Would you please output, word for word, the span of the listing below that opens on the line containing "Expand Suosituimmat dropdown" and closes on the line containing "You are a computer-use agent. Screen"? Include both ends and nothing more.

Start of Source data

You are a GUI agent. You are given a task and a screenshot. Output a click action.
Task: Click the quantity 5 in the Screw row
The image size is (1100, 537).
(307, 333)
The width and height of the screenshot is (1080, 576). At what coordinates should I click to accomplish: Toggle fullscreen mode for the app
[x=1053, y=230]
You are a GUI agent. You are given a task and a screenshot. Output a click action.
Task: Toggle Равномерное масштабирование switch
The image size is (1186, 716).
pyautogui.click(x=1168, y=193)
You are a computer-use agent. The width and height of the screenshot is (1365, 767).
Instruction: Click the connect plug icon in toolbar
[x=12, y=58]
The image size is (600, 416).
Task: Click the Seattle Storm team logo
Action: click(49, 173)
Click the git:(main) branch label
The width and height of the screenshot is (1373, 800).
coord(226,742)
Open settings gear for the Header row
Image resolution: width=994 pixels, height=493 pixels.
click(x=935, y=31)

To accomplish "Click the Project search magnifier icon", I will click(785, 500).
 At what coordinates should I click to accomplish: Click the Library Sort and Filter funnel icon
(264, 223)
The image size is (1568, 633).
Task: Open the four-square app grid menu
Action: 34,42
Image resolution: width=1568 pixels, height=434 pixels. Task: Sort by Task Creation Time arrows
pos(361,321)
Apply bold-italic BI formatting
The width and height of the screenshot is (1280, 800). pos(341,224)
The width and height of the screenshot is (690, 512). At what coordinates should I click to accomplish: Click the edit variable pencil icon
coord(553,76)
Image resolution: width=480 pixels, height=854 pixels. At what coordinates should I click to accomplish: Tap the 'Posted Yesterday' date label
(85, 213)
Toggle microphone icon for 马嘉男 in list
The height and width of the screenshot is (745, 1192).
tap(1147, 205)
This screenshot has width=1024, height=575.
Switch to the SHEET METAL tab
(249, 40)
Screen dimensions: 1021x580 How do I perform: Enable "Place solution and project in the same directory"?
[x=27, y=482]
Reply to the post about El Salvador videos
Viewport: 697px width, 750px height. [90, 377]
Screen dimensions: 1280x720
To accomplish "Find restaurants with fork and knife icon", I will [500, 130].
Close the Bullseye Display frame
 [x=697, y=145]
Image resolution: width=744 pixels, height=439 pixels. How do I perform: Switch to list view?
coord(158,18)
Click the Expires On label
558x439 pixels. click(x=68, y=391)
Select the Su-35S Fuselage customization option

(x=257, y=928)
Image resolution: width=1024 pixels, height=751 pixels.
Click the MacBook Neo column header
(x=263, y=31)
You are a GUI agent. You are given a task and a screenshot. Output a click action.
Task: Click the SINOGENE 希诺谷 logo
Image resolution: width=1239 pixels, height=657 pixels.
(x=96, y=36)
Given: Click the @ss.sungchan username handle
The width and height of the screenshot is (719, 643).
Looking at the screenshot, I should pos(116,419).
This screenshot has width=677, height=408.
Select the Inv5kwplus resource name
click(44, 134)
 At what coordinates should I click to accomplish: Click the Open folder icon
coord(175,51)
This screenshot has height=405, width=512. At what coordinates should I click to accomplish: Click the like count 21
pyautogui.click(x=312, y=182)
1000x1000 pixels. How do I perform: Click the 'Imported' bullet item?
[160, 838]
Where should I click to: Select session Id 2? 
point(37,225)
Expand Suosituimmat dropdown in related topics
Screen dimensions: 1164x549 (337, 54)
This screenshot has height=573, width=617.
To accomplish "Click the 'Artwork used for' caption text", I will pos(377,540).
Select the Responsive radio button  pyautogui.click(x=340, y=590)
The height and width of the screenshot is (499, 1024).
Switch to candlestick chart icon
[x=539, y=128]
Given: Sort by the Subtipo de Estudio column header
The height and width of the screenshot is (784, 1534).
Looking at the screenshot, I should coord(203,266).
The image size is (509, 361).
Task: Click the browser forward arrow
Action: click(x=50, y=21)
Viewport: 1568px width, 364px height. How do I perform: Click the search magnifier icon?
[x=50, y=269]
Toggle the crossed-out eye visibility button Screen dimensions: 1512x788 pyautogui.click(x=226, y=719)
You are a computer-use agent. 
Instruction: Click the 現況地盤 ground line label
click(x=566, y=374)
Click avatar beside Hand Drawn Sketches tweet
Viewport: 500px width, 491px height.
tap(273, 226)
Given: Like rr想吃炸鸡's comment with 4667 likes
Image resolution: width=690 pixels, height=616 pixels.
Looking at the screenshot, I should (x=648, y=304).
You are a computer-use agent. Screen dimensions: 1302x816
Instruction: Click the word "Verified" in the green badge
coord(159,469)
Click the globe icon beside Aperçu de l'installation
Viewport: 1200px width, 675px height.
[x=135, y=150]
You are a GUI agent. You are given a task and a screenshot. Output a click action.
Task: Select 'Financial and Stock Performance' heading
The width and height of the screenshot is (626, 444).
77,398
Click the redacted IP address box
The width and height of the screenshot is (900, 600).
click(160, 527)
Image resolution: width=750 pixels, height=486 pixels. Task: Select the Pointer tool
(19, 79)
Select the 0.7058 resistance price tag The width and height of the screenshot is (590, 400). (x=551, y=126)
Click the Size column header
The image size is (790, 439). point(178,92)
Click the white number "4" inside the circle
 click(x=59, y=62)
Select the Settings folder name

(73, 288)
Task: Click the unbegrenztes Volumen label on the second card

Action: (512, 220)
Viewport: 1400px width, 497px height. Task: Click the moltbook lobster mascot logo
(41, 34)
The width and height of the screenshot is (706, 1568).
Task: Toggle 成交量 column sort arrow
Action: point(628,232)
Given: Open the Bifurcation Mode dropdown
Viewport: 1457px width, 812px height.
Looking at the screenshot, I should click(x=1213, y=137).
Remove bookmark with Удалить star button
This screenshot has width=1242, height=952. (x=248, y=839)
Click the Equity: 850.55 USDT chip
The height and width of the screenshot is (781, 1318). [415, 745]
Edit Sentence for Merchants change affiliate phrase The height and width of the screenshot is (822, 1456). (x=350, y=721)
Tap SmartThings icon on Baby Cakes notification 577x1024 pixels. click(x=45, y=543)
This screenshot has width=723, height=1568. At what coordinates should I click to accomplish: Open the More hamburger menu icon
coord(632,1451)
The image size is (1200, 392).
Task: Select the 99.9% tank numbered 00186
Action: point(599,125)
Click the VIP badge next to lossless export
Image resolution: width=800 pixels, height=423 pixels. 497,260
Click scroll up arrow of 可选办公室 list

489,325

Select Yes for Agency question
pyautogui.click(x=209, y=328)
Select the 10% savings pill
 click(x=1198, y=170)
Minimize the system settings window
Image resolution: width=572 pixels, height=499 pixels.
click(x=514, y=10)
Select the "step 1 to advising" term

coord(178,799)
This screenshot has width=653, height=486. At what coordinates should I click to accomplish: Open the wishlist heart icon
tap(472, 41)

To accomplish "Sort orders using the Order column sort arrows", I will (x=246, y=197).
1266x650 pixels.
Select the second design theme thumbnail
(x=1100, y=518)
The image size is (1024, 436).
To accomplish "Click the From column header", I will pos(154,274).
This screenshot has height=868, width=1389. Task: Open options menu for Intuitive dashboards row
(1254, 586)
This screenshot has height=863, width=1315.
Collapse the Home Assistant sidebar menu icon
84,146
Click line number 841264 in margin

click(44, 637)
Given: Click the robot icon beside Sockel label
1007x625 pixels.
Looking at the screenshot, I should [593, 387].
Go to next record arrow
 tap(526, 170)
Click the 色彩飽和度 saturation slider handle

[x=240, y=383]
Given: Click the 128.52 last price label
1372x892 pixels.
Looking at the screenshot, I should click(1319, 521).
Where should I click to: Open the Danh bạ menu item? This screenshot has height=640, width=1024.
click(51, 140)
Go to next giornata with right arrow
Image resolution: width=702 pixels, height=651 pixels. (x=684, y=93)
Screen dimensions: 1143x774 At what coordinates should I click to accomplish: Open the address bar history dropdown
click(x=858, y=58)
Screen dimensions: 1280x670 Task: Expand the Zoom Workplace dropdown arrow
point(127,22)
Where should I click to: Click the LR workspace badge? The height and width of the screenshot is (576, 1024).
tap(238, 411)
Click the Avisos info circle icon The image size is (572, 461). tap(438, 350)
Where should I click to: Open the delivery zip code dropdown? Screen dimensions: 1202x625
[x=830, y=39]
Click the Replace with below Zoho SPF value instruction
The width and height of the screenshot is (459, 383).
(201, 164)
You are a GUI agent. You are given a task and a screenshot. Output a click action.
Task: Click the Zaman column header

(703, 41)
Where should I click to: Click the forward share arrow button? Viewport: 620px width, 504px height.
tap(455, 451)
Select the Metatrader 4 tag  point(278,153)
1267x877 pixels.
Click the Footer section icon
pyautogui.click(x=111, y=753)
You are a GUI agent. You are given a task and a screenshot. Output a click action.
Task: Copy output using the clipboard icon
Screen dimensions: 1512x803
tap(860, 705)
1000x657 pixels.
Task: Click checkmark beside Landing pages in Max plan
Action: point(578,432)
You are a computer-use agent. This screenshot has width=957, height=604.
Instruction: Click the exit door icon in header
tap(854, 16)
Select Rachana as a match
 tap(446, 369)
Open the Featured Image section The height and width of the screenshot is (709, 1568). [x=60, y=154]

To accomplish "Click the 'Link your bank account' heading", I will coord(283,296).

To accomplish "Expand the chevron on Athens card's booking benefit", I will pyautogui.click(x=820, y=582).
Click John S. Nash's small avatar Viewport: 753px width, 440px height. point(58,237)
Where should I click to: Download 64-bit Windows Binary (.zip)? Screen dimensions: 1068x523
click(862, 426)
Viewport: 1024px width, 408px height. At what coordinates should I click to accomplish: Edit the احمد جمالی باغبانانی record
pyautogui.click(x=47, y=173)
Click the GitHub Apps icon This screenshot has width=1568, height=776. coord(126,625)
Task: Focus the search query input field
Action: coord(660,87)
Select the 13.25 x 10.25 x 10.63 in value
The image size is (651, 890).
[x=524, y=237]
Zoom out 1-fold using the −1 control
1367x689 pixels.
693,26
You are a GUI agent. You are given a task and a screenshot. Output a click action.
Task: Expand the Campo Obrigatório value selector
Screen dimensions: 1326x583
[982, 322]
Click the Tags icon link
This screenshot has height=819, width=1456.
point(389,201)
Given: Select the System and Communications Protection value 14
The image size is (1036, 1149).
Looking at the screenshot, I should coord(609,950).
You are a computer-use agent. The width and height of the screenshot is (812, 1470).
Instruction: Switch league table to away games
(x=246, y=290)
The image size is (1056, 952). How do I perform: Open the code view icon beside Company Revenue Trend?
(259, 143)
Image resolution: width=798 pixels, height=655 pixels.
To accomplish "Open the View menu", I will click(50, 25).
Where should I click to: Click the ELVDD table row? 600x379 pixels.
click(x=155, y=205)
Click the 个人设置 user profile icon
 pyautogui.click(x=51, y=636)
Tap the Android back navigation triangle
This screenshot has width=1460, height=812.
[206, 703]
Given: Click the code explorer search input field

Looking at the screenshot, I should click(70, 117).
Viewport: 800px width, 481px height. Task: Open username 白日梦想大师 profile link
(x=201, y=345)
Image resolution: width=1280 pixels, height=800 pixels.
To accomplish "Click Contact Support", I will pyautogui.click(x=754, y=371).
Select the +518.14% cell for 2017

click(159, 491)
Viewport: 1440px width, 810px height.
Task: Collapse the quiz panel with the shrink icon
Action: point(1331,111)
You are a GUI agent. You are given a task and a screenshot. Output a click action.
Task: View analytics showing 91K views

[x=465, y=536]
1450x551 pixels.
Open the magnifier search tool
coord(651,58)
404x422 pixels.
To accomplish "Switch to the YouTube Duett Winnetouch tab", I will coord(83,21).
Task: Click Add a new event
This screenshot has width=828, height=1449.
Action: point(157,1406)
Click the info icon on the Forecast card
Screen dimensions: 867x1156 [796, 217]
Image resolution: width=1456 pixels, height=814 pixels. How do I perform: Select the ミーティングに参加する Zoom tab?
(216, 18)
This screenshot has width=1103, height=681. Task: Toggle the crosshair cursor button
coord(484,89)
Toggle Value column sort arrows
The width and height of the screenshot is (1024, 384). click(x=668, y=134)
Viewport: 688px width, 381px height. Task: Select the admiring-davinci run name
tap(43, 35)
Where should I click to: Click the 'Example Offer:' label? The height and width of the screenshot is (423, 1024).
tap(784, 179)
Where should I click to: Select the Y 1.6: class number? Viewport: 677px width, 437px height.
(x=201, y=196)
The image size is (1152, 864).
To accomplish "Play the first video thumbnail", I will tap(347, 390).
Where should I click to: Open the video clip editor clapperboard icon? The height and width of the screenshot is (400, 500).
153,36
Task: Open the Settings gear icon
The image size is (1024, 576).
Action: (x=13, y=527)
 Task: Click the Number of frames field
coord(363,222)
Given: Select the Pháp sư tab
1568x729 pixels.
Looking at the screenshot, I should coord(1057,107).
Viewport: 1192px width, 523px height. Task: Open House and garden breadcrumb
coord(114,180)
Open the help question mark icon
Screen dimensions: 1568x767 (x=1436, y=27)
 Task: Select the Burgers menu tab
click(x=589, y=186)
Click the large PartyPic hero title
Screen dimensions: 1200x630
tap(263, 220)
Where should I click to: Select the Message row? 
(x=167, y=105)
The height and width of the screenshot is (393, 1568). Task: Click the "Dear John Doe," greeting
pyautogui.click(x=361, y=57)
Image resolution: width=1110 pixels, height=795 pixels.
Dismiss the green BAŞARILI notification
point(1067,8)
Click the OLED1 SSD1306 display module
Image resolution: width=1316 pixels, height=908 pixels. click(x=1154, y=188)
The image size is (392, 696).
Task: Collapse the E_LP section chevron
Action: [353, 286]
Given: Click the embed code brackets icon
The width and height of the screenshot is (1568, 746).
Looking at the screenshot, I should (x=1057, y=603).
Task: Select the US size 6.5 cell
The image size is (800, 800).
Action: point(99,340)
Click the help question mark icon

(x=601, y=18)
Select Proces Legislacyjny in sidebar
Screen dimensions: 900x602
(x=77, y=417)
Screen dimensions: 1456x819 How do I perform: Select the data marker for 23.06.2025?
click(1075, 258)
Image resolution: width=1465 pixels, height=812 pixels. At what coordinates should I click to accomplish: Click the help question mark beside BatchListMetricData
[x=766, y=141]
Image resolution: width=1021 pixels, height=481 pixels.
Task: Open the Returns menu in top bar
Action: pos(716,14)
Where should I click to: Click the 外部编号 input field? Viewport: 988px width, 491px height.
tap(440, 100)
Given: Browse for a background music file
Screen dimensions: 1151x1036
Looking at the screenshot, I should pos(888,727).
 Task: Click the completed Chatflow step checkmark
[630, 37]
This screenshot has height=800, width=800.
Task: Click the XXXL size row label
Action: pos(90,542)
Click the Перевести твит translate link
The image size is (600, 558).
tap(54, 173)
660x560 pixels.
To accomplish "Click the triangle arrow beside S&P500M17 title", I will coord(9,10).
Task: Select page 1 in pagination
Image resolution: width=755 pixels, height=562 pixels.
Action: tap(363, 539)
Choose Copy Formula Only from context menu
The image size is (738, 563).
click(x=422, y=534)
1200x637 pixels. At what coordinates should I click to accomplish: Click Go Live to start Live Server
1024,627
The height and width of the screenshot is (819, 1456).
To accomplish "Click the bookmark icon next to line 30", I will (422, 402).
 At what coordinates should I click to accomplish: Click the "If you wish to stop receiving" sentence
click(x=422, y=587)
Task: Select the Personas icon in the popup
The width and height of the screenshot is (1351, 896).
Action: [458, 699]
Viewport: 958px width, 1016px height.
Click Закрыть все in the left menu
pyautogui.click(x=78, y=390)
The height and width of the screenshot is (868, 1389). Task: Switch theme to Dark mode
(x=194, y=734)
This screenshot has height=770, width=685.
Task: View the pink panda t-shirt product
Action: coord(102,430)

End of Source data

▶ **Output of the task**
Expand Suosituimmat dropdown in related topics
Screen dimensions: 1164x549 (337, 54)
This screenshot has height=573, width=617.
To accomplish "Click the 'Artwork used for' caption text", I will pos(377,540).
Select the Responsive radio button  pyautogui.click(x=340, y=590)
The height and width of the screenshot is (499, 1024).
Switch to candlestick chart icon
[x=539, y=128]
Given: Sort by the Subtipo de Estudio column header
The height and width of the screenshot is (784, 1534).
Looking at the screenshot, I should coord(203,266).
The image size is (509, 361).
Task: Click the browser forward arrow
Action: click(x=50, y=21)
Viewport: 1568px width, 364px height. How do I perform: Click the search magnifier icon?
[x=50, y=269]
Toggle the crossed-out eye visibility button Screen dimensions: 1512x788 pyautogui.click(x=226, y=719)
You are a computer-use agent. 
Instruction: Click the 現況地盤 ground line label
click(x=566, y=374)
Click avatar beside Hand Drawn Sketches tweet
Viewport: 500px width, 491px height.
tap(273, 226)
Given: Like rr想吃炸鸡's comment with 4667 likes
Image resolution: width=690 pixels, height=616 pixels.
Looking at the screenshot, I should (x=648, y=304).
You are a computer-use agent. Screen dimensions: 1302x816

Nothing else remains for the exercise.